→ CONSIGNE A: Recopiez à l’identique, dans l’extrait ci-dessous sur la création de l’encaste Vega Villar, le segment qui va de « Ainsi sont posées » jusqu’à « de vaches laitières. ».

→ PASSAGE EXTRAIT:
━━━━━━━━

Création de l’encaste Vega Villar
José Vega, ganadero par orgueil
1910, José Vega était un homme riche. Un brin excentrique et parfois affabulateur, il allait de feria en feria. Ses interventions lors des tertulias faisaient souvent référence à la décadence de la cabaña brava (et oui, déjà). A force de l’entendre râler, ses amis (et autres) l’ont mis au défi de faire mieux et de créer sa propre ganaderia. Difficile pour l’honneur de l’hidalgo que José Vega se dérobe face au challenge qui lui était proposé. L’homme se fit mystérieux et moins présent autour des arènes et dans les réunions d’aficionados.
D’un défi sont nés les Patas Blancas
Un beau jour de l’automne 1910, José Vega invita ses amis, surpris par l’annonce, à son premier herradero le 18 décembre. Il avait entretemps louer la finca de Navalcaida à Cerceda et fait l’acquisition d’un semental et de vaches. Le premier est un Santa Coloma d’origine Murube/Ibarra nommé Cuchareto. Santa Coloma était à l’époque une ganaderia dans un très bon moment. Ce n’était pas le cas de Veragua (origine Vasquez) auquel José Vega a acheté 65 vaches dont 35 avec un veau. Cuchareto fut mis à l’ouvrage pendant quelques années avant d’être « muté » chez Hermanos Flores ( grands-oncles de Samuel Flores) puis chez le Marquis de Villadoglio. L’année suivant ce sont deux autres sementales Toronjito et Fuentecillo de Santa Coloma, mais d’une rame plus Saltillo, qui le rejoignirent.
Ainsi sont posées les premières pierres d’un nouvel encaste dont un grand nombre de produits ont un patrimoine génétique marqué par les origines Saltillo bien que l’on retrouve des traces Murube sur une partie de ces toros.
Le créateur jette l’éponge
Le 18 décembre ce sont 37 mâles et femelles issus du semental ibarreño qui sont marqués avec un fer récupéré auprès d’un élevage de vaches laitières.
Pour faire la promotion de son nouvel élevage, José Vega organise des journées au campo où il invite la presse taurine , la direction des arènes de Madrid et des ganaderos voisins. Le champagne coule à flot, les petits en-cas et autres nourritures sont à profusion. Le ganadero soigne son image mais y laisse une partie de sa fortune. Après trois ans, José Vega est au bord de la faillite personnelle et doit vendre son élevage sans jamais avoir fait lidié un seul de ses produits.

━━━━━━━━

→ CONSIGNE B: Restituez tels quels, parmi les enregistrements ci-dessous, les lignes allant de celle qui contient « I want to click » jusqu’à celle qui contient « coordinates (267, 28). », ces deux lignes comprises.

→ DONNÉES FOURNIES:

━━━━━━━━

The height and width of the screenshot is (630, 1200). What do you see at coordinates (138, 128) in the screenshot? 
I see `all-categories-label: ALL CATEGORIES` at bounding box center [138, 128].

━━━━━━━━

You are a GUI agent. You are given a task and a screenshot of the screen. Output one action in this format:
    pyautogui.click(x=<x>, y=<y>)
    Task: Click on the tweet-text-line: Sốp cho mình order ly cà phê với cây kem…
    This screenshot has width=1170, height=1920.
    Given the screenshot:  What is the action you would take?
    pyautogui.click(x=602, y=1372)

━━━━━━━━

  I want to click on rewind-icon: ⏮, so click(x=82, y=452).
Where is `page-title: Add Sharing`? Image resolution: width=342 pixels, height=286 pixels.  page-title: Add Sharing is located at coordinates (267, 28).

━━━━━━━━

→ RÉSULTAT OBTENU A:
Ainsi sont posées les premières pierres d’un nouvel encaste dont un grand nombre de produits ont un patrimoine génétique marqué par les origines Saltillo bien que l’on retrouve des traces Murube sur une partie de ces toros.
Le créateur jette l’éponge
Le 18 décembre ce sont 37 mâles et femelles issus du semental ibarreño qui sont marqués avec un fer récupéré auprès d’un élevage de vaches laitières.

→ RÉSULTAT OBTENU B:
  I want to click on rewind-icon: ⏮, so click(x=82, y=452).
Where is `page-title: Add Sharing`? Image resolution: width=342 pixels, height=286 pixels.  page-title: Add Sharing is located at coordinates (267, 28).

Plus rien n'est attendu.